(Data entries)
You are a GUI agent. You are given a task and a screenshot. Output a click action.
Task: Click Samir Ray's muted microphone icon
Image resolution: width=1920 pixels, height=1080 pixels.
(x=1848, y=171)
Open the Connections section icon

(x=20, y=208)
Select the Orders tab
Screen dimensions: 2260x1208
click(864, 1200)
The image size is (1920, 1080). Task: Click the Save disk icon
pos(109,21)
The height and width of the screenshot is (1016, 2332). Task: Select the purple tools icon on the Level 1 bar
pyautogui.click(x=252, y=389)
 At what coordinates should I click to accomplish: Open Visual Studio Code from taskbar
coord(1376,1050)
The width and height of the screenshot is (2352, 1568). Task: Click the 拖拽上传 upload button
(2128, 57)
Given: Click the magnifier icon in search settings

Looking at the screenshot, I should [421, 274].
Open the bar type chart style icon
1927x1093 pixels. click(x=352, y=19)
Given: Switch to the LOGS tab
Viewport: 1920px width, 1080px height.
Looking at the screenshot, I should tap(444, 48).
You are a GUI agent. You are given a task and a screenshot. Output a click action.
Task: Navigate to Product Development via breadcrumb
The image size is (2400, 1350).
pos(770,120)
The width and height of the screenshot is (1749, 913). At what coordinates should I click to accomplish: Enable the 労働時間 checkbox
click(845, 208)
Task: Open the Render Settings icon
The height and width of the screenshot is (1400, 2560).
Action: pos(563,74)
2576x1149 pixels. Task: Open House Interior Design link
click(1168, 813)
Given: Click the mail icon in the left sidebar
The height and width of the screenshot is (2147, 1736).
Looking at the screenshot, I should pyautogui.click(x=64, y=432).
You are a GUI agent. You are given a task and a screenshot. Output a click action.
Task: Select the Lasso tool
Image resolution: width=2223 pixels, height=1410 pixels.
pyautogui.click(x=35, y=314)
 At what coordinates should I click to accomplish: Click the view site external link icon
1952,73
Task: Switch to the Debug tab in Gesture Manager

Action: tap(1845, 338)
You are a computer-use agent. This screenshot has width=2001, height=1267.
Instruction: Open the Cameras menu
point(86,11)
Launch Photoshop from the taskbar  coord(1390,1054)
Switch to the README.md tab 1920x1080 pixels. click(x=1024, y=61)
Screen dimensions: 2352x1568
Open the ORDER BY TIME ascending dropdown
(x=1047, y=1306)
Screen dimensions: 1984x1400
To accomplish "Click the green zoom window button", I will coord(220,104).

Activity ▸ Above this instruction are the records; retype exactly the lines from the one containing "You are a computer-use" up to and including the one containing "Screen dimensions: 1984x1400".

Task output ▸
You are a computer-use agent. This screenshot has width=2001, height=1267.
Instruction: Open the Cameras menu
point(86,11)
Launch Photoshop from the taskbar  coord(1390,1054)
Switch to the README.md tab 1920x1080 pixels. click(x=1024, y=61)
Screen dimensions: 2352x1568
Open the ORDER BY TIME ascending dropdown
(x=1047, y=1306)
Screen dimensions: 1984x1400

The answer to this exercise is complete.